Scarlet in Blue
by Murphy, Jennifer

Told through alternating voices, this page-turning story follows Blue and her artist mother Scarlet as they finally settle down in a small Michigan beachfront town where Blue thrives as her mother prepares to escape the shadow of her traumatic past, no matter what the cost.

Jennifer Murphy holds an MFA in painting from the University of Denver and an MFA in creative writing from the University of Washington.She is the recipient of the 2013 Loren D. Milliman Scholarship for creative writing and was a contributor at the Bread Loaf Writers' Conference from 2008 through 2012.In 2015, her acclaimed debut novel, I Love You More (Doubleday, 2014), won the prestigious Nancy Pearl Fiction Award.Her love of art led her to start Citi Arts, a public art and urban planning company that has created public art master plans for airports, transit facilities, streetscapes, and cities nationwide. She hails from a small beachfront town in Michigan and has lived in Denver, Charlotte, Seattle, and Charleston. She currently lives in Houston, Texas.

*Starred Review* Blue Lake and her mother, Scarlet, have been running from a mysterious villain as long as Blue has been alive. They change their identities when they move, choosing colors from a box of crayons to name themselves. Now that Scarlet and Blue are in the small lake town of South Haven, Michigan, Scarlet means to stay at least long enough to plot the villain's murder. She begins seeing Henry, a therapist she's connected to, although he doesn't remember her. Scarlet's schizophrenia interferes with her plan, and Blue tries to stay afloat in another new town. But when Scarlet inevitably succeeds, it will change their worlds. Murphy (I Love You More, 2014) dazzles, creating unique perspectives from Scarlet, Blue, and Henry, plus a flash forward to Blue's life as a concert pianist years after the murder. This novel will leave readers questioning what is real and how mental health can affect generations in kaleidoscopic ways. Murphy also explores the way art and music collide, bringing mother and daughter together through their passions. The subject matter and luminous writing will appeal to fans of Violaine Huisman's The Book of Mother (2021), while those who enjoy a plot-driven mystery will also find what they are looking for.
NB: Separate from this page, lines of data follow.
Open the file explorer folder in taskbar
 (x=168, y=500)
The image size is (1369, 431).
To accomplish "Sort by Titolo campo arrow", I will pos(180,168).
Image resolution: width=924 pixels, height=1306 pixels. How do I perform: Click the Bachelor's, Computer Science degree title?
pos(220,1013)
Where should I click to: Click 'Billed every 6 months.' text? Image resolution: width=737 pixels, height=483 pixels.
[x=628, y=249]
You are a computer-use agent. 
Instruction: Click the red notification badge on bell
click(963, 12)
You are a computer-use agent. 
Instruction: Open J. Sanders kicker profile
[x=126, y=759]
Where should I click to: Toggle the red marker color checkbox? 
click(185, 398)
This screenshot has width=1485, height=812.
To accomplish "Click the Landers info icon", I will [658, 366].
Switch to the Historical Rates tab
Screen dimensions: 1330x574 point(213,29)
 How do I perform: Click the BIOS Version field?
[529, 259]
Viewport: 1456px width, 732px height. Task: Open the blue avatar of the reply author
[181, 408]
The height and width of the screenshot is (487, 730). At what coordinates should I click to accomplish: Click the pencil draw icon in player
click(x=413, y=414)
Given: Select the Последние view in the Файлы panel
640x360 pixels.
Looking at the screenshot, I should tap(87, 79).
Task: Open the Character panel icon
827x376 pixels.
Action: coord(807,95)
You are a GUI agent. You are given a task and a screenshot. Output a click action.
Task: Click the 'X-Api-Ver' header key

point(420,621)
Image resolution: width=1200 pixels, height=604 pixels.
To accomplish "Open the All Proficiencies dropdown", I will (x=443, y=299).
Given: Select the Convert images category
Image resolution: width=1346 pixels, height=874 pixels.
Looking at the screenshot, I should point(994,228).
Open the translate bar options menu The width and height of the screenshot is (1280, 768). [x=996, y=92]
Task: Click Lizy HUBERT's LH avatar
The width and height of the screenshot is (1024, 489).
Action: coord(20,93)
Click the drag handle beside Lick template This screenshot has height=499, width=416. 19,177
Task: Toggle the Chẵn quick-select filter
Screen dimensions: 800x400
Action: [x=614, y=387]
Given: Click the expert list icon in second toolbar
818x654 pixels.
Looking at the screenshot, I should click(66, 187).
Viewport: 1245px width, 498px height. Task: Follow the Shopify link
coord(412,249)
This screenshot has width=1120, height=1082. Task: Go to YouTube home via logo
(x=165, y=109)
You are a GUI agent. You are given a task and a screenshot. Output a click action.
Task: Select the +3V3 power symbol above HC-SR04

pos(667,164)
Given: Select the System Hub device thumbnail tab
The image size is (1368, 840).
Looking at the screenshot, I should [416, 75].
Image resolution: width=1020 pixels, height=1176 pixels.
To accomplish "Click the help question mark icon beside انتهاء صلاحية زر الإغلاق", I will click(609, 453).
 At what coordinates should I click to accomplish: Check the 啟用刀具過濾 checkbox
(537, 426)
Copyright 2022 Booklist Reviews.

September 1968

We killed him today.

It was more difficult than I had imagined. Not the gory part-I relished watching the blood ooze from his flesh-but the lifting and dragging. He was heavy.

Now I paint.

The book on Impressionism lies open to the portrait by Renoir. I can't remember Madame ever looking so real, so alive. Everything is alive. Me, my surroundings, my canvas. Light drenches the room. Sheer curtains flutter and soar. My senses are crazy sharp. Distant waves roll and splash. A hummingbird's wings tick like a clock. Apron strings brush my bare flesh. The scents: a pungent stew of turpentine, linseed oil, and corpse. My palette a sea of glorious reds. Scarlets and roses, carmine and crimson. I can't help but swirl my fingers through the gooey mixture.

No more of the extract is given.